You have two options when configuring the application.

  • Environment variables
  • Yaml (see “config_files/.env_config.yml” )
Config Field Details
FACT_STORE_URL Url to metadata api (fact store)
FREQ_NOISE Increasing frequency of message used to cause the som to lower the score of anomaly for false positive message
STORAGE_DATASOURCE storage backend used to as a source and sink of data that is processed by log anomaly detector
STORAGE_DATASINK storage backend used to as a source and sink of data that is processed by log anomaly detector
MODEL_DIR Directory where the physical model files will be stored
MODEL_FILE Name of file where models are stored
W2V_MODEL_PATH File that is used for the word 2 vec model filename
TRAIN_TIME_SPAN Number of seconds specifying how far to the past to go to load log entries for training.
TRAIN_MAX_ENTRIES Maximum number of entries for training loaded from backend storage
TRAIN_ITERATIONS Parameter used to train the SOM model. Defines the number of training iterations used to train the model
TRAIN_UPDATE_MODEL If set to True, a pre-existing model is loaded for re-training. Otherwise, a new model is initialized.
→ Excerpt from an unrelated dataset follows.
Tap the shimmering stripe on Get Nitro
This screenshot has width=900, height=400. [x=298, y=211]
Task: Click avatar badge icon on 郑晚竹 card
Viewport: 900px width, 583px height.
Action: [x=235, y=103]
TRAIN_WINDOW [HYPER_PARAMETER] This is a hyper parameter used by the Word2Vec to dictate the number of words behind and in front of the target word during training. Users may want to tweak this parameter.
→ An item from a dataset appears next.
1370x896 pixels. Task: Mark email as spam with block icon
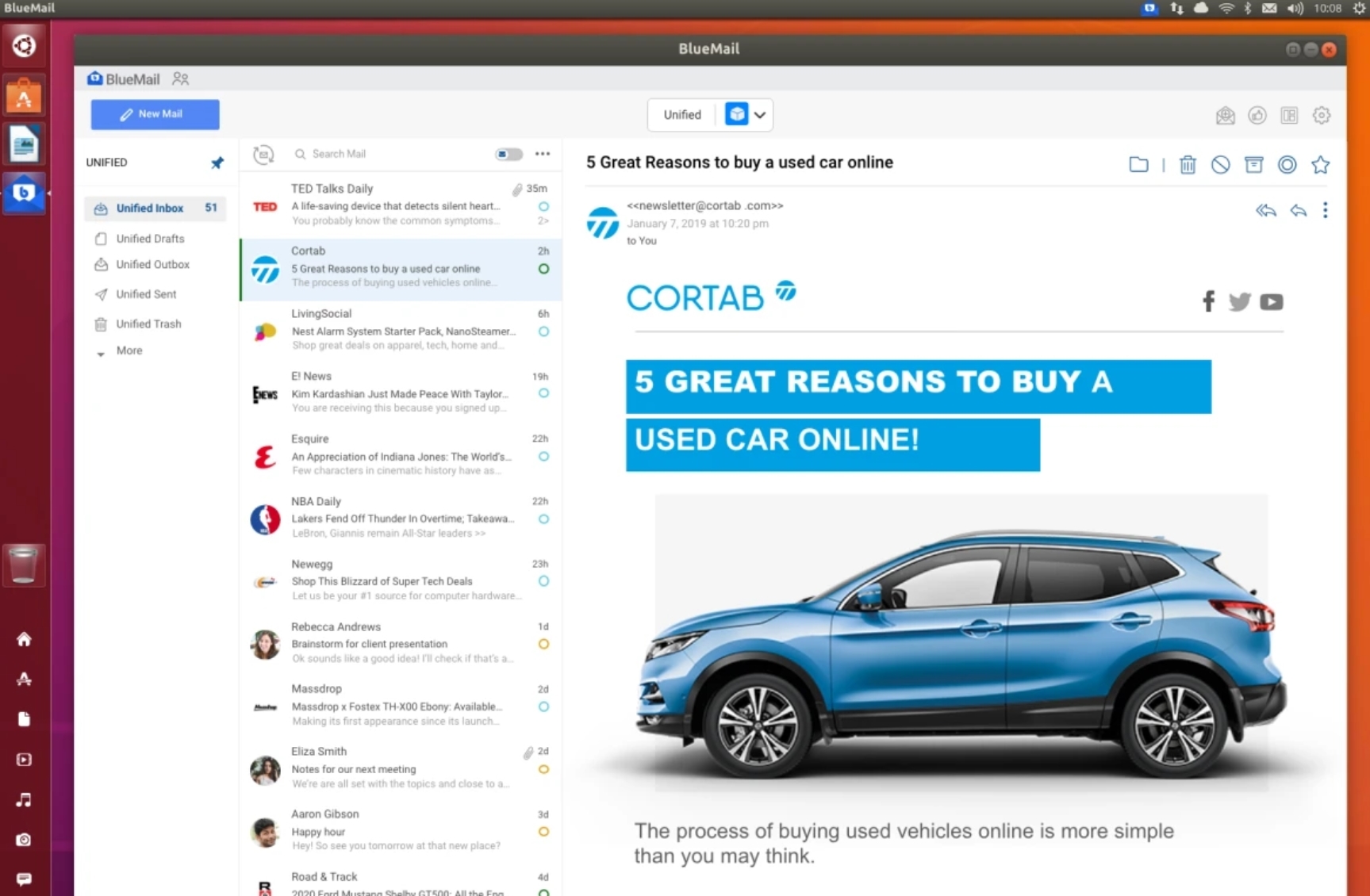click(1220, 165)
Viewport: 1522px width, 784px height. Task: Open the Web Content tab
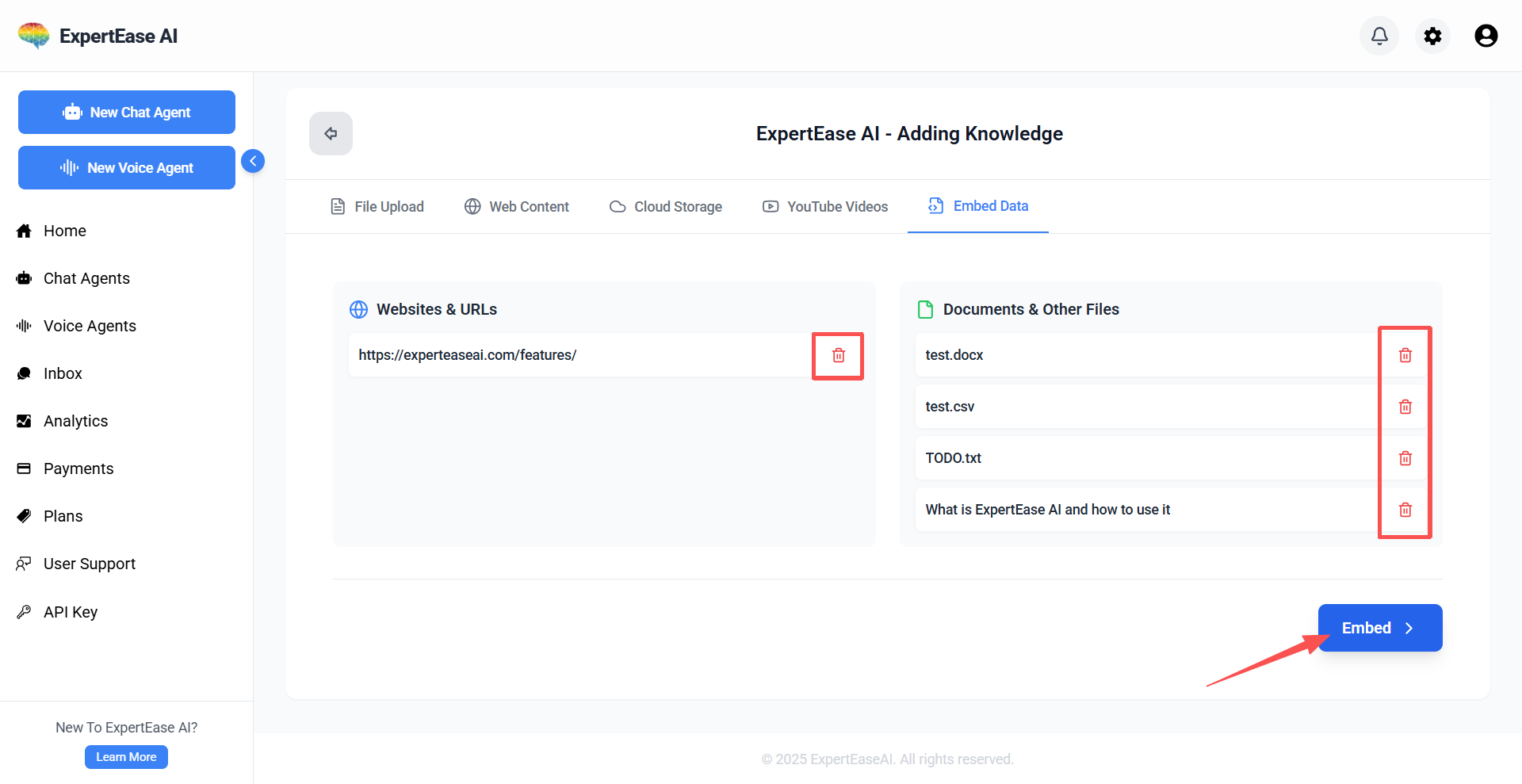(517, 207)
TRAIN_VECTOR_LENGTH [HYPER_PARAMETER] This is a hyper-parameter used by the Word2vec implementation to dictate the length of the feature vector generated from the log data for further processing by the SOM anomaly detection. Optimal feature length often can’t be known a prior, so users may want to tune this parameter based on their specific data set and use-case.
PARALLELISM Used to past through to SOMPY package. Number of jobs that can be parallelized
INFER_ANOMALY_THRESHOLD This value dictates how many standard deviations away from the mean a particular log anomaly value has to be before it will be classified as an anomaly. If a user would like their system to be more strict they should increase this value. A value of 0 will classify all entries as anomalies.
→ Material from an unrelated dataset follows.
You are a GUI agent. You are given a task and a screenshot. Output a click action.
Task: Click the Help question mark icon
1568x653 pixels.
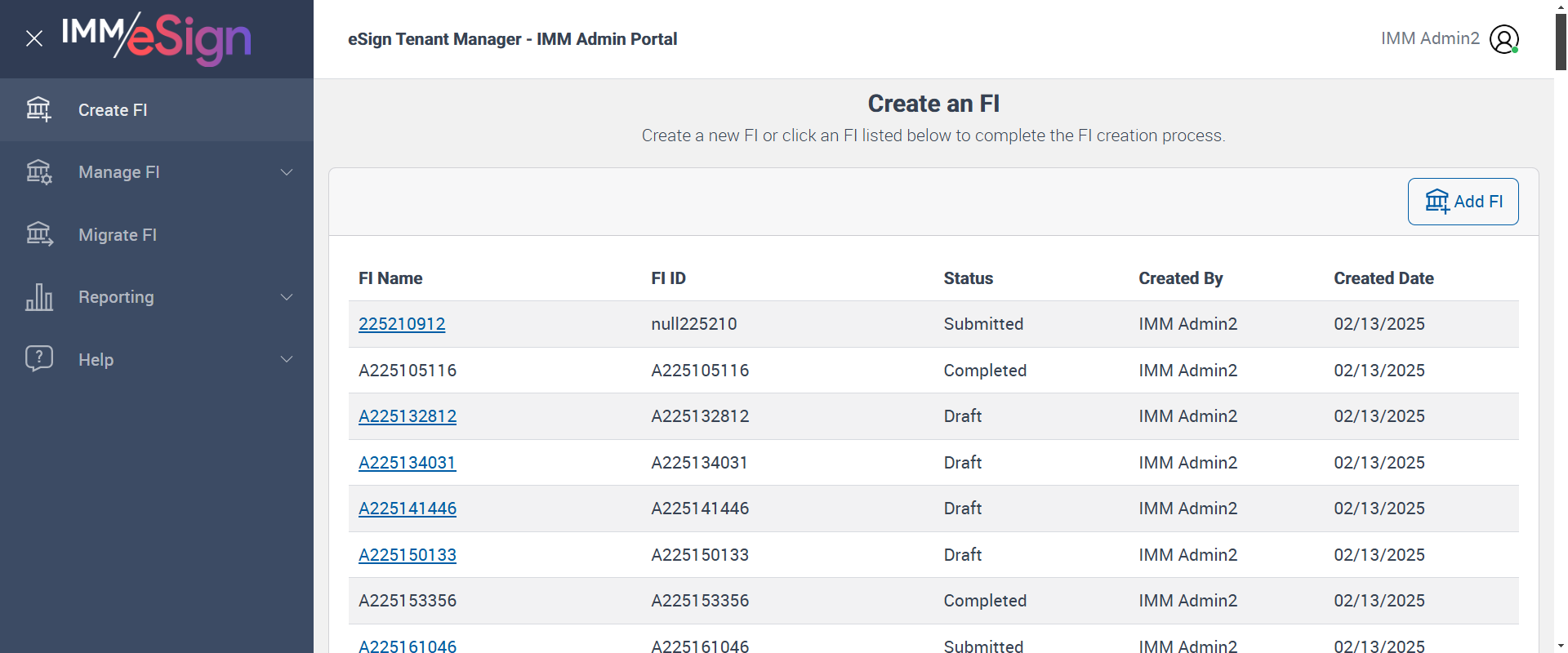[38, 359]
INFER_TIME_SPAN The time in seconds that each inference batch represents. A value of 60 will pull the last 60 seconds of logs into the system for inference.
INFER_LOOPS Number of inference steps before retraining.
INFER_MAX_ENTRIES Maximum number of log messages read in from backend storage during inference
LS_INPUT_PATH Read from input path
LS_OUTPUT_PATH Write to output path
W2V_MIN_COUNT The minimum number of entries of a word in your corpus to be included in encoding
W2V_ITER The number of training epochs performed by word2vec
W2V_COMPUTE_LOSS If True, computes and stores loss value which can be retrieved later
W2V_SEED Seed for the random number generator
W2V_WORKERS Number of how many worker threads to train the model
SOMPY_TRAIN_ROUGH_LEN Number of epochs for the initial SOM training
SOMPY_TRAIN_FINETUNE_LEN Number of epochs for the SOM fine tuning training (after the rough train)
SOMPY_NODE_MAP Size of the SOM map (here 24x24)
SOMPY_INIT The method used for initializing the map either random or pca
SQL_CONNECT Used to connect fact_store ui to database to store metadata. Note: if you are running in openshift you can deploy mysql as a durable storage
ES_ENDPOINT ElasticSearch endpoint URL
ES_CERT_DIR Path to a directory where cert and key (es.crt and es.key) are stored for authentication
ES_USE_SSL If True, connect using ssl
ES_TARGET_INDEX ElasticSearch index name where results will be pushed to
ES_INPUT_INDEX ElasticSearch index name where log entries will be pulled from
ES_QUERY JSON representing a query passed to ElasticSearch to match the data
ES_ELAST_ALERT If set to ‘0’ then will disable email alerts from elastalert
ES_VERSION Version of elasticsearch that is running. By default we expect that you use elasticsearch 5 if your using newer version you can set it here
KF_BOOTSTRAP_SERVER Kafka Bootstrap server
KF_TOPIC Kafka Topic
KF_CACERT Path to a directory where cert and key (kf.crt and kf.key) are stored for authentication
KF_SECURITY_PROTOCOL By default plain text but can be SSL
KF_AUTO_TIMEOUT By default 30000. Number of ms to throw a timeout exception.
LOG_FORMATTER Custom log formatter for cleaning data from message.


By default we expect that your logs coming from elasticsearch are json document with the field ‘message’. We will support other formats in the future. However when preprocessing logs we may run into issue where the logs are not standard format in that case we have custom log formatters that will clean the log line and extract the message. Below you will find configurations you can set with LOG_FORMATTER to allow for this ability.

  • Removes strings and gets the last field.